Stakeholder Engagement Strategies

Stakeholder engagement and management is one of the essential Project Management disciplines. But it is often taught in a simplistic manner. The standard ‘four-box’ approach to deriving stakeholder engagement strategies can easily leave newer project managers believing there are just four basic strategies they can use.

But this is far from the truth. In fact, there are many stakeholder engagement strategies you can choose from. And you can apply each of these with a wide range of tactics and approaches to suit your situation.

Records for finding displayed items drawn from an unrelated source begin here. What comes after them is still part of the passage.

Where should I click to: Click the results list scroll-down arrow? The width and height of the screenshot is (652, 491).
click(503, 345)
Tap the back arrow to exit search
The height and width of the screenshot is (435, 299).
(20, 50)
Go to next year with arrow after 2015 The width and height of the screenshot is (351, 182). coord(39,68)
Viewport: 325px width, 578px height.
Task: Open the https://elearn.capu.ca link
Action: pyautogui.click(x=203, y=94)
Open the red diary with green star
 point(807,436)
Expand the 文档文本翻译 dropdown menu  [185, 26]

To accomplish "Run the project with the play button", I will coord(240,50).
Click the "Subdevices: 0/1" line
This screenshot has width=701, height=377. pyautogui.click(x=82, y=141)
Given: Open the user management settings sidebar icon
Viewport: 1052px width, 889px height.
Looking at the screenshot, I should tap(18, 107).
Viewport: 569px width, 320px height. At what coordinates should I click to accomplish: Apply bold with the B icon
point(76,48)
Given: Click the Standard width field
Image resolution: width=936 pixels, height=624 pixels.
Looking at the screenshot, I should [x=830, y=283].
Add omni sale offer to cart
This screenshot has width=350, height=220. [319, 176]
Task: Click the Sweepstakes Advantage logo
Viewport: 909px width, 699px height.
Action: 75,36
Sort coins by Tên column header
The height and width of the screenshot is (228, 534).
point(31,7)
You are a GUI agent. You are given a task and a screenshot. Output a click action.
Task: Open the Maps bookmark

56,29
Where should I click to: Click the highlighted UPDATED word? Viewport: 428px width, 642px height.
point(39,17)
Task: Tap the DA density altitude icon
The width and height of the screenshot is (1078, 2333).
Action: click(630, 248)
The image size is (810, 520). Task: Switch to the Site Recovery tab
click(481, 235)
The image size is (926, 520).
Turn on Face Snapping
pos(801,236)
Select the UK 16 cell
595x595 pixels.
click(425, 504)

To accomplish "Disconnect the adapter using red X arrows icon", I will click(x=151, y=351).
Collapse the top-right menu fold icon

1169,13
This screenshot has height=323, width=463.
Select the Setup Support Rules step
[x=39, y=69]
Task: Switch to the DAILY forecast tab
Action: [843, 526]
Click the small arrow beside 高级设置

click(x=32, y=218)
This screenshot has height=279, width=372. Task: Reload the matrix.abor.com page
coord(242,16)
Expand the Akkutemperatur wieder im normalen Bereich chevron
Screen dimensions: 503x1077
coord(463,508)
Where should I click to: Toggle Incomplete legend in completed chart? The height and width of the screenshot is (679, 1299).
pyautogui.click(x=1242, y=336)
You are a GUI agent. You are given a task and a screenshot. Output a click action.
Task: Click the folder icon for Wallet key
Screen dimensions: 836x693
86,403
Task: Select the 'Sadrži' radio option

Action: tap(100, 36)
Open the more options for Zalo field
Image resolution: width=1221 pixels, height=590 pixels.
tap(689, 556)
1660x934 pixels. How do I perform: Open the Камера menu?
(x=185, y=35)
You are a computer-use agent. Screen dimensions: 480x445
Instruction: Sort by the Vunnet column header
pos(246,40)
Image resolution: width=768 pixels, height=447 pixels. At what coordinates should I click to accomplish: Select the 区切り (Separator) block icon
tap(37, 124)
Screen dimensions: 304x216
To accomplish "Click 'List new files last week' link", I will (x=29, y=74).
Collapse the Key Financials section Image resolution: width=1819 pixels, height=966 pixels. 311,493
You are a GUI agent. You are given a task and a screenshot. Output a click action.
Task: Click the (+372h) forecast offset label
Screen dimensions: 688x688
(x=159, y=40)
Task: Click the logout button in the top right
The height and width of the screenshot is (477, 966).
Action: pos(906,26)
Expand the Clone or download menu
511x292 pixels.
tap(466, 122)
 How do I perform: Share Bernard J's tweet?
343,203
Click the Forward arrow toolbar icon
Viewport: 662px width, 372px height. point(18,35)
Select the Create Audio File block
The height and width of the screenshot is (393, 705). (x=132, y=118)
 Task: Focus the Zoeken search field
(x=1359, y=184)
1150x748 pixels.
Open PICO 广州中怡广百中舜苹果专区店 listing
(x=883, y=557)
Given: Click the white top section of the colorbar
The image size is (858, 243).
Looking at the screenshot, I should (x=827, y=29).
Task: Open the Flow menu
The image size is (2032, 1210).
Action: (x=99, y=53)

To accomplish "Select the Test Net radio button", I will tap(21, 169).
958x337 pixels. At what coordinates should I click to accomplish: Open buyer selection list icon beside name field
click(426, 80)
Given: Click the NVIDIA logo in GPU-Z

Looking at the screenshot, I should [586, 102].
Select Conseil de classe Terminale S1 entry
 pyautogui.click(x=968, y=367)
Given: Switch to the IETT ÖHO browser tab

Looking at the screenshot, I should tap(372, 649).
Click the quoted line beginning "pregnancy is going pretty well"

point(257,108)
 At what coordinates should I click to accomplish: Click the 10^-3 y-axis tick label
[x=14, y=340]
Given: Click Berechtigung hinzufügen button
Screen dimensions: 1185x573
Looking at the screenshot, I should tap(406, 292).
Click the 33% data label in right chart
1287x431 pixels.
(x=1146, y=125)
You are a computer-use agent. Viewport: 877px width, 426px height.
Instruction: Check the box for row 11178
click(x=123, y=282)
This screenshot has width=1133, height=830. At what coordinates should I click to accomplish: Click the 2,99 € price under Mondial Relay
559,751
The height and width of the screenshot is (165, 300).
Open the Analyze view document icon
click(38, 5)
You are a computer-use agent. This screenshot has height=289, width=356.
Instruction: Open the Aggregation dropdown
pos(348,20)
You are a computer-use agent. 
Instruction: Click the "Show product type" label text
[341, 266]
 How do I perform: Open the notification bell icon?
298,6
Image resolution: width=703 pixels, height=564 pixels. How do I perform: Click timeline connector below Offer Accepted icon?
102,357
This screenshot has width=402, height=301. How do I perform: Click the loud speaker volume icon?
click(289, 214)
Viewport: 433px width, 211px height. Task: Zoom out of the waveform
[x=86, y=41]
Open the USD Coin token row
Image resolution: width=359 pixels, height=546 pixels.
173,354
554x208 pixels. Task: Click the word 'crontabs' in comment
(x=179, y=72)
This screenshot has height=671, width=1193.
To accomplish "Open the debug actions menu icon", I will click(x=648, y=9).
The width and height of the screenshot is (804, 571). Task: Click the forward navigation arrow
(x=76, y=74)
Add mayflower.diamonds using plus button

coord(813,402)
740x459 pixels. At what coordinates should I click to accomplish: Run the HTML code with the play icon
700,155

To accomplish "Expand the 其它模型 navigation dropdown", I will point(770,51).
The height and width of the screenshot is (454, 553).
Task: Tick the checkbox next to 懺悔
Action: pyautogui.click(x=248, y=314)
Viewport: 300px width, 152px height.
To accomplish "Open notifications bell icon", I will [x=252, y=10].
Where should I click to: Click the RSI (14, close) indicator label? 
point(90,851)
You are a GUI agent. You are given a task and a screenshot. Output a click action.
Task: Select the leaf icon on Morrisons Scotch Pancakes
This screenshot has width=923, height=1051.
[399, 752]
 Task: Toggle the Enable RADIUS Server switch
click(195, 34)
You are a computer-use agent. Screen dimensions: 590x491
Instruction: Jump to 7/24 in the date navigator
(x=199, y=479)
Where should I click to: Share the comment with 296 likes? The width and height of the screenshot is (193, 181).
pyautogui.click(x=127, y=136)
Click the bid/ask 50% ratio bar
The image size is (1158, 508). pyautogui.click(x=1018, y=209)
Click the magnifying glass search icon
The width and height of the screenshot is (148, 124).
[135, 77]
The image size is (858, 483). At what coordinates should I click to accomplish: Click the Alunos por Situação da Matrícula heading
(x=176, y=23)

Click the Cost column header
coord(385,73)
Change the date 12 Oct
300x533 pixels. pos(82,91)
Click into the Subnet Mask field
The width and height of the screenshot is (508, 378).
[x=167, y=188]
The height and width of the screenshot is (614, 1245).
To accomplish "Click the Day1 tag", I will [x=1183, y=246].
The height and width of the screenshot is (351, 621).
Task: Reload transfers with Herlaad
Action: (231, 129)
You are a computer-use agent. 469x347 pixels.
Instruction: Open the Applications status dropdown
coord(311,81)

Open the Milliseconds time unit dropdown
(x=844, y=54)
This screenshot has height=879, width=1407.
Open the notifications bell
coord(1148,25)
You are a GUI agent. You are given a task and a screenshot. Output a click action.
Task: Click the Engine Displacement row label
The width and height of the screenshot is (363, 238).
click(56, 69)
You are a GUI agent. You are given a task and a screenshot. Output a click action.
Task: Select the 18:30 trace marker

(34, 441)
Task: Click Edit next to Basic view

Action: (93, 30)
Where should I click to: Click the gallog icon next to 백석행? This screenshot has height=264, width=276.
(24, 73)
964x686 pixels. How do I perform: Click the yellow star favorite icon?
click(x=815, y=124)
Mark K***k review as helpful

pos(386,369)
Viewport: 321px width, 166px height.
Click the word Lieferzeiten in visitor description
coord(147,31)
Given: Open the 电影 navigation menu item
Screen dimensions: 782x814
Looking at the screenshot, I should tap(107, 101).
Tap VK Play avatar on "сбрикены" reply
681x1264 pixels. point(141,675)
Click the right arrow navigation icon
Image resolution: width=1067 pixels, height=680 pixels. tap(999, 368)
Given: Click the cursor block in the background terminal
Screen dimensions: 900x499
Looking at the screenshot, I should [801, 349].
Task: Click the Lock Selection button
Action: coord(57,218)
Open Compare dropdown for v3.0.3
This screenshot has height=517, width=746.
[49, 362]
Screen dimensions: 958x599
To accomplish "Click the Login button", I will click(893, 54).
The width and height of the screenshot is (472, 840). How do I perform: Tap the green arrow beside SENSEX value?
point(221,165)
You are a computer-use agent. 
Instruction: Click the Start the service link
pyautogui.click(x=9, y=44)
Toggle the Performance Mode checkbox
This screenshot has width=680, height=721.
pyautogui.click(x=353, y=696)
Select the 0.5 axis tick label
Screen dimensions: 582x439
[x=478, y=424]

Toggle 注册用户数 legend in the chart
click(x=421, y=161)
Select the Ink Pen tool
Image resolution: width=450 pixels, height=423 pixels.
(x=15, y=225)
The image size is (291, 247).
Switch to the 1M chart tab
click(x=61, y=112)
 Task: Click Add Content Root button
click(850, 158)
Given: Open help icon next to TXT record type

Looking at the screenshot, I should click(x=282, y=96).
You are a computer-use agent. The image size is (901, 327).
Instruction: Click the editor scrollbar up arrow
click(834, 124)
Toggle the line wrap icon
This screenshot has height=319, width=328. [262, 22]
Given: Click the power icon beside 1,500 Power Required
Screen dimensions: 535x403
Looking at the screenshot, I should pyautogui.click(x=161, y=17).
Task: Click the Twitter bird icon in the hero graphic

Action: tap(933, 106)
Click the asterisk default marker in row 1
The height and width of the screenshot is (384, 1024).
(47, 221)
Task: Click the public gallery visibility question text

But, if you don’t know the full range of strategies, you’ll find yourself responding in too coarse-grained a way. So in this article, we’ll delve deeply into the full range of Stakeholder Engagement Strategies.

PMI Talent Triangle - Strategic & Business Management

Let’s Set the Scene for Stakeholder Engagement Strategies

Stakeholder Engagement StrategiesThere are two things we need to cover before we look at our set of stakeholder engagement strategies. These will catch up less-experienced project managemers, who are not as familiar with the subject as others.

If you read the opening paragraphs and were not completely sure what we meant by:

  • Stakeholder engagement and management, or
  • The standard ‘four-box’ approach to deriving stakeholder engagement strategies

…then read on. If you know what these two mean, then do jump to the next big heading.

What are Stakeholder Engagement and Management?

‘… and what is the difference?’ we could ask, too.

Let’s start with a short video.

A Summary of the Stakeholder Engagement Process

In the video, I show a simple diagram of the five-step stakeholder engagement process. To make it easier for you to review it, here it is again.

Stakeholder Engagement Process - Identify, Analyse, Plan, Act, Review

Stakeholder Engagement Process – Identify, Analyse, Plan, Act, Review

So, Stakeholder Engagement, or Stakeholder Management?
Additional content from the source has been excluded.